Records supplied:
******

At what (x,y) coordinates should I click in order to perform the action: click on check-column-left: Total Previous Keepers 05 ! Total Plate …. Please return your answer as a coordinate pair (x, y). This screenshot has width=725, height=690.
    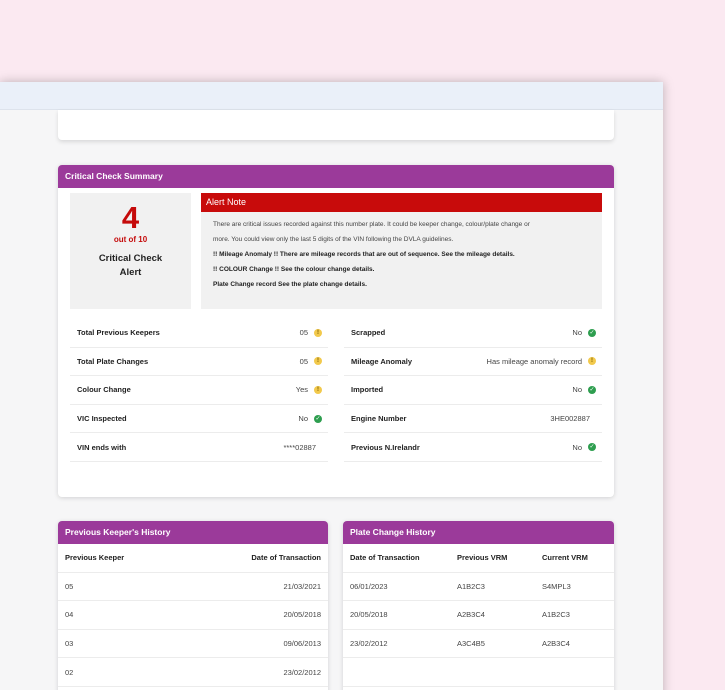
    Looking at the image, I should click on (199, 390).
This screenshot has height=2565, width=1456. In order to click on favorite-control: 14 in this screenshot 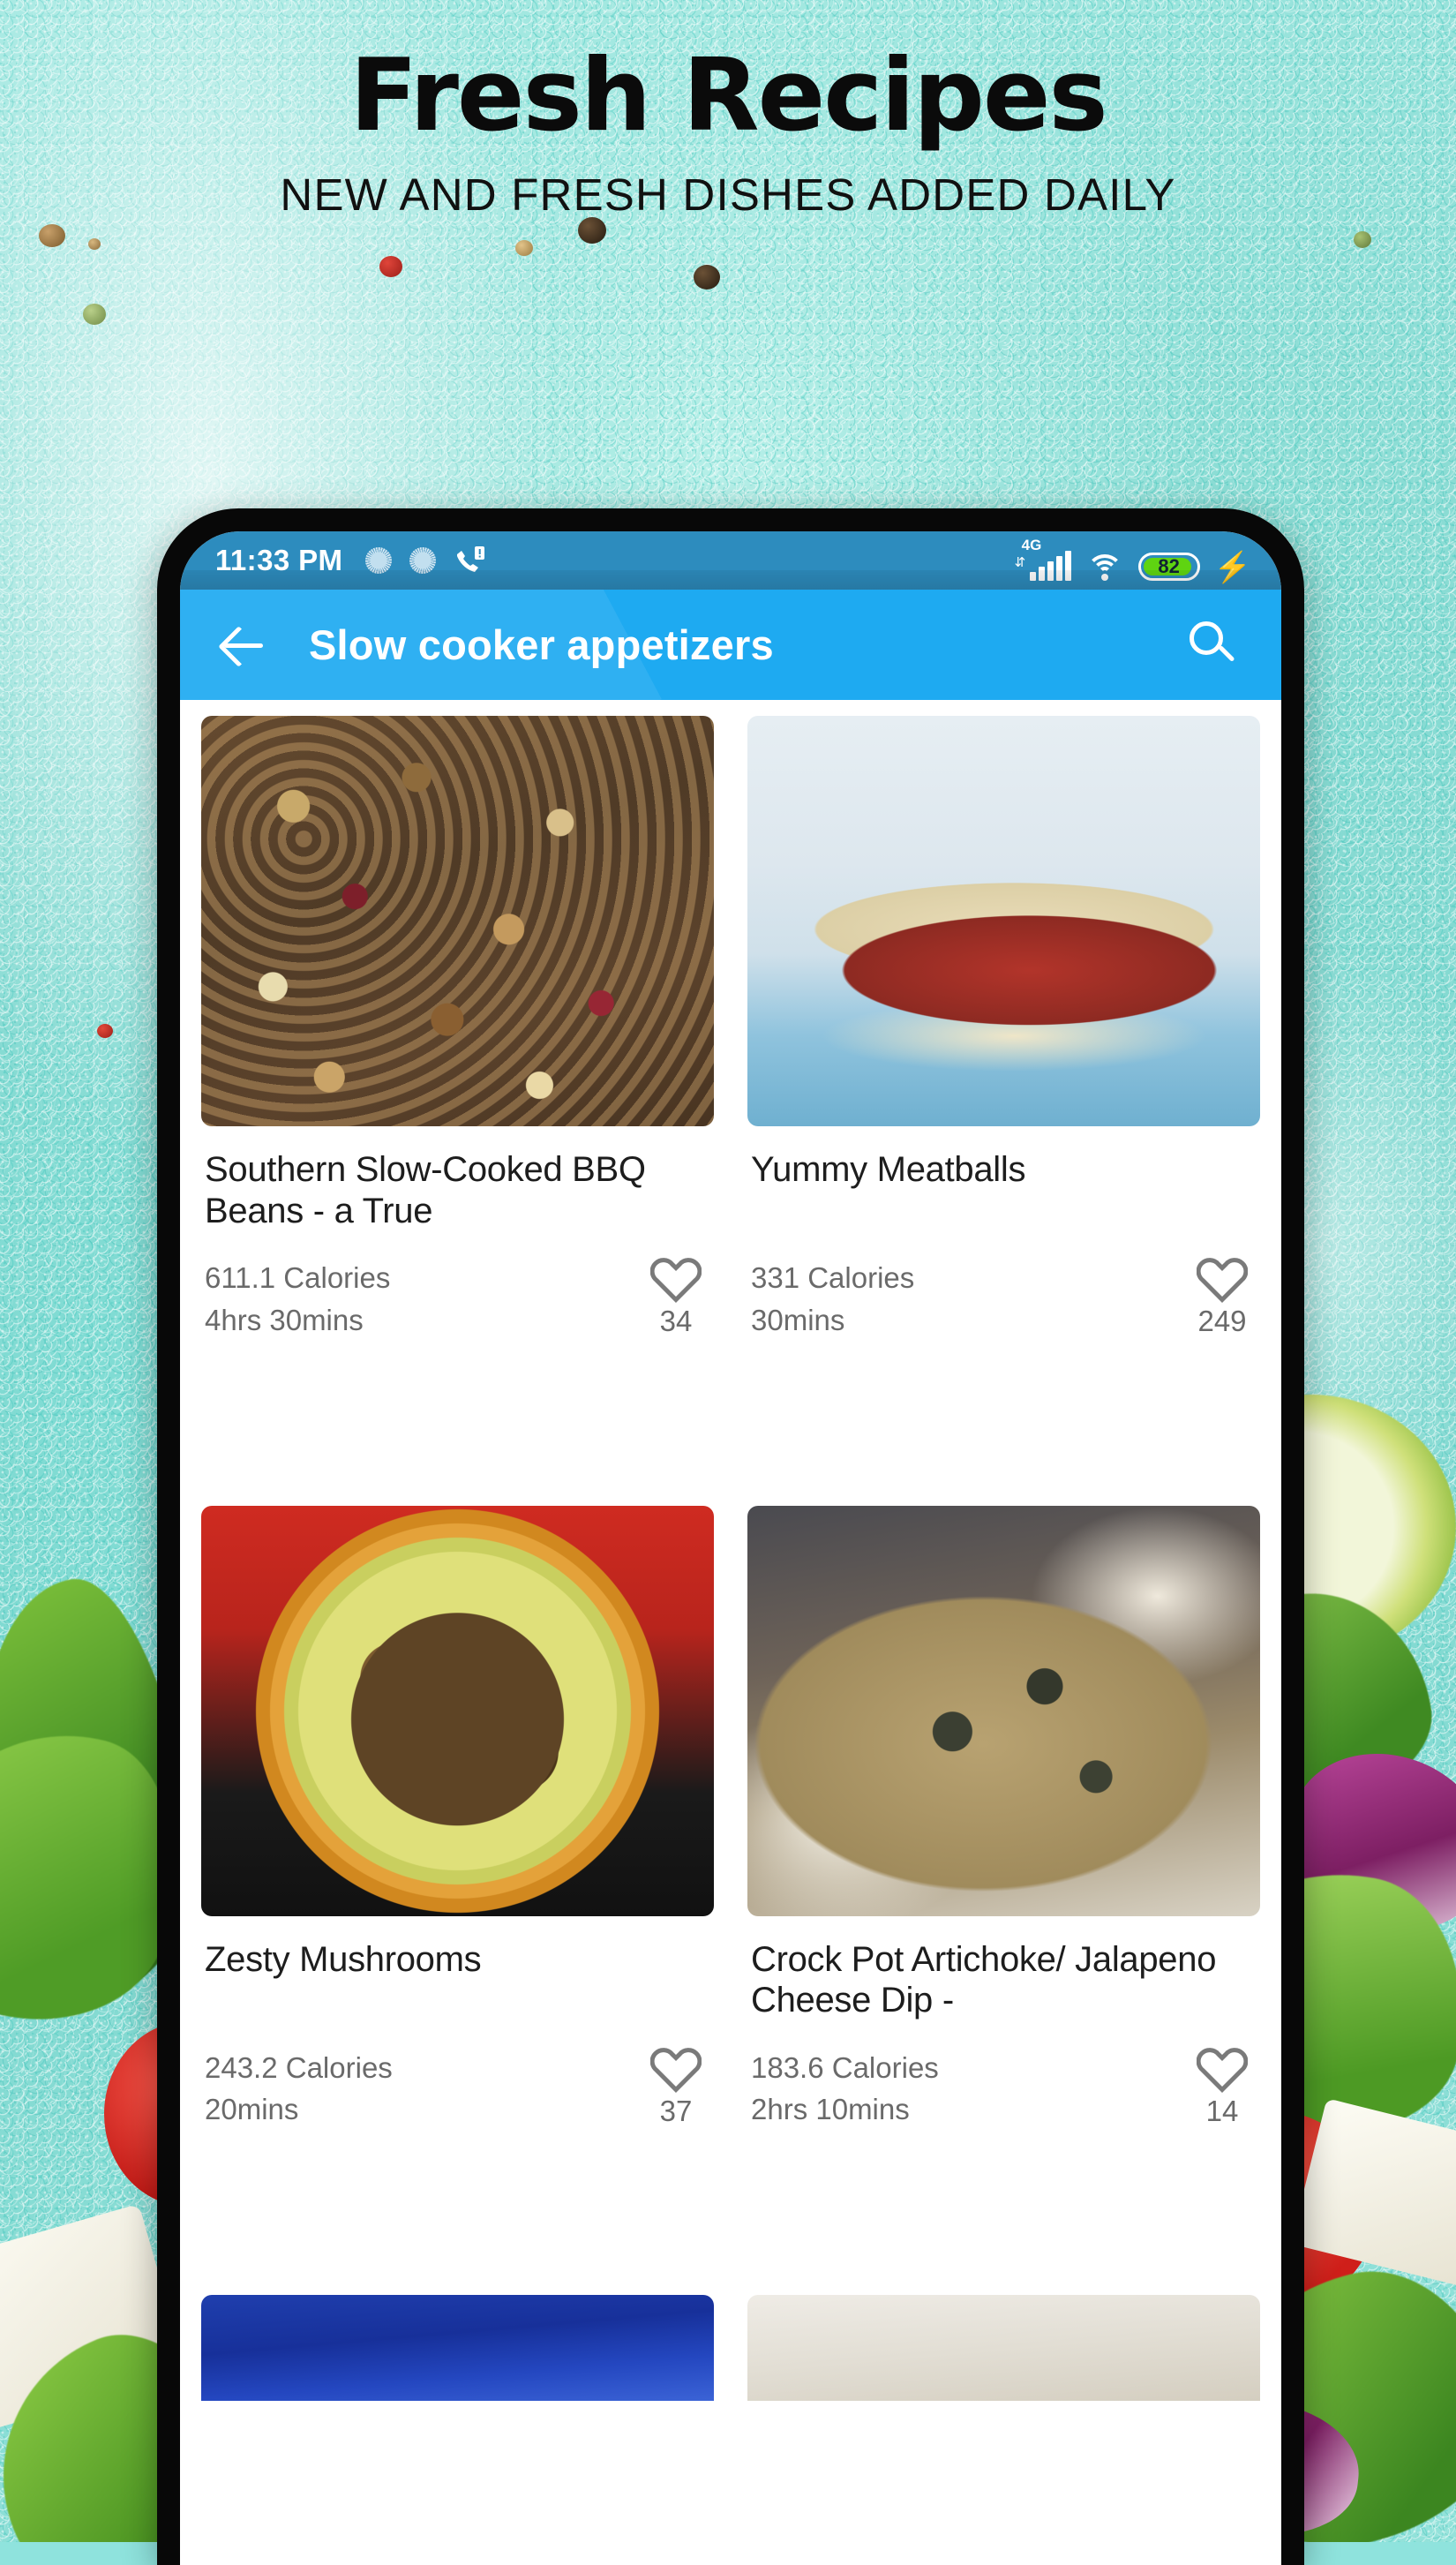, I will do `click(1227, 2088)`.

******

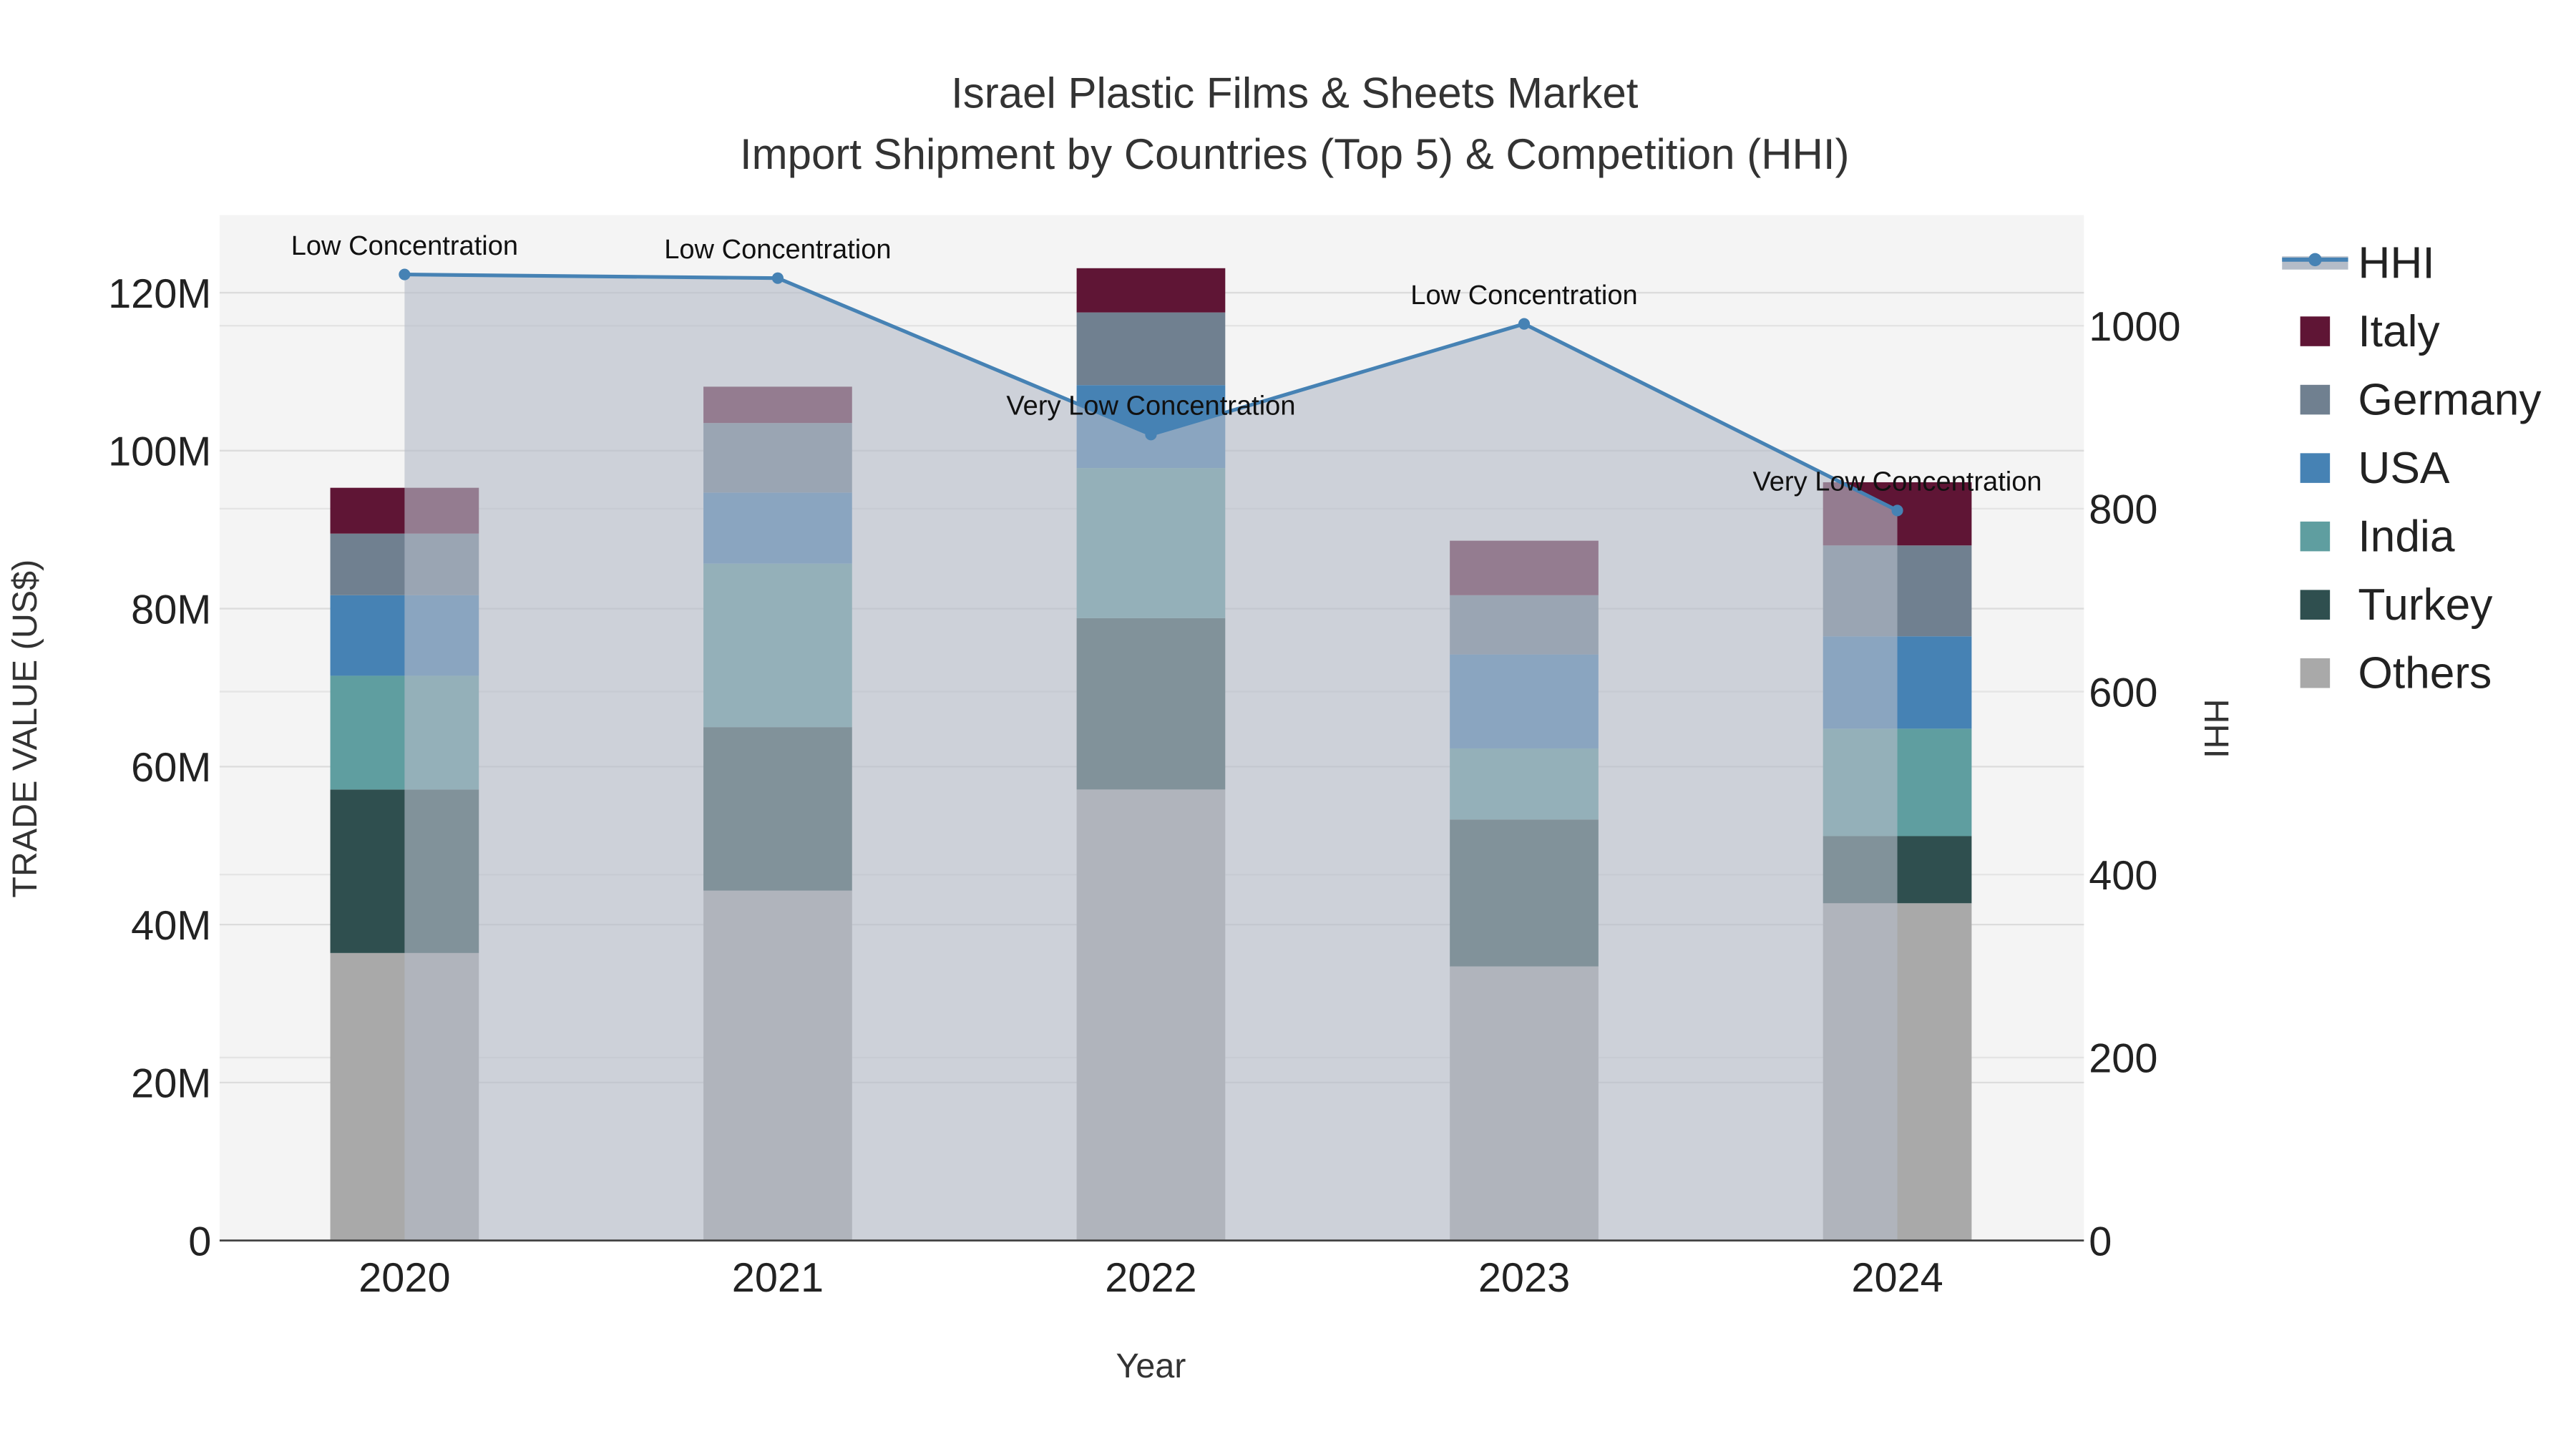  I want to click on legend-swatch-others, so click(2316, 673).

******

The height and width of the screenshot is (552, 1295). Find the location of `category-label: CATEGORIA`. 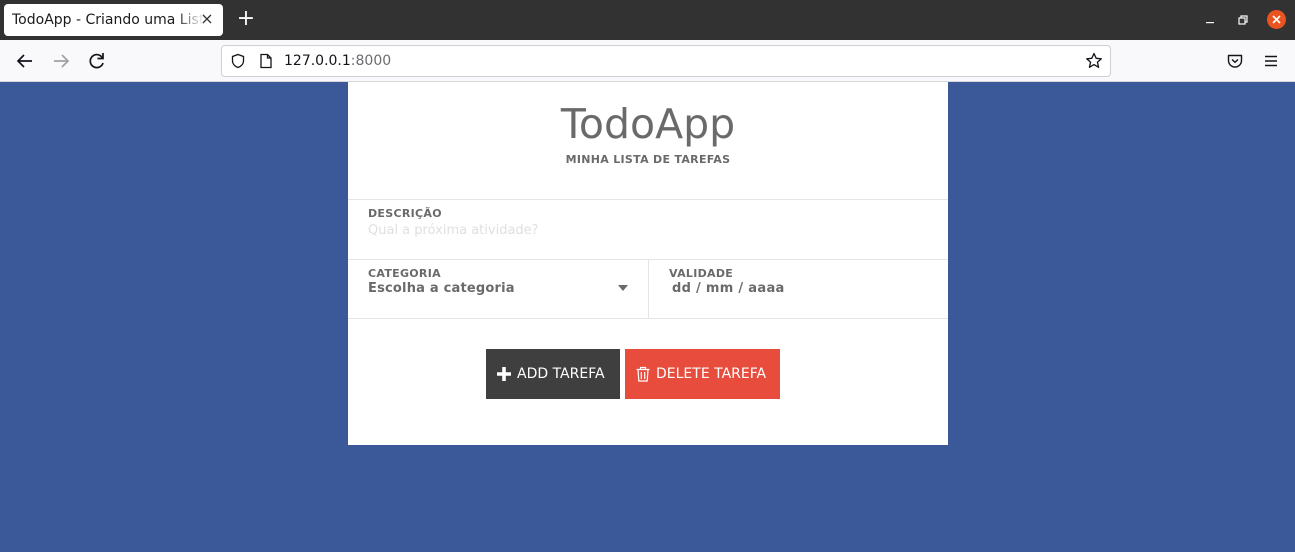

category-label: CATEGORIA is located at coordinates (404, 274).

******

Problem to work on: Please copy out the lines starting at the one containing "The height and" and ending at the one containing "category-label: CATEGORIA is", leaving the pictures out.

Response:
The height and width of the screenshot is (552, 1295). Find the location of `category-label: CATEGORIA`. 

category-label: CATEGORIA is located at coordinates (404, 274).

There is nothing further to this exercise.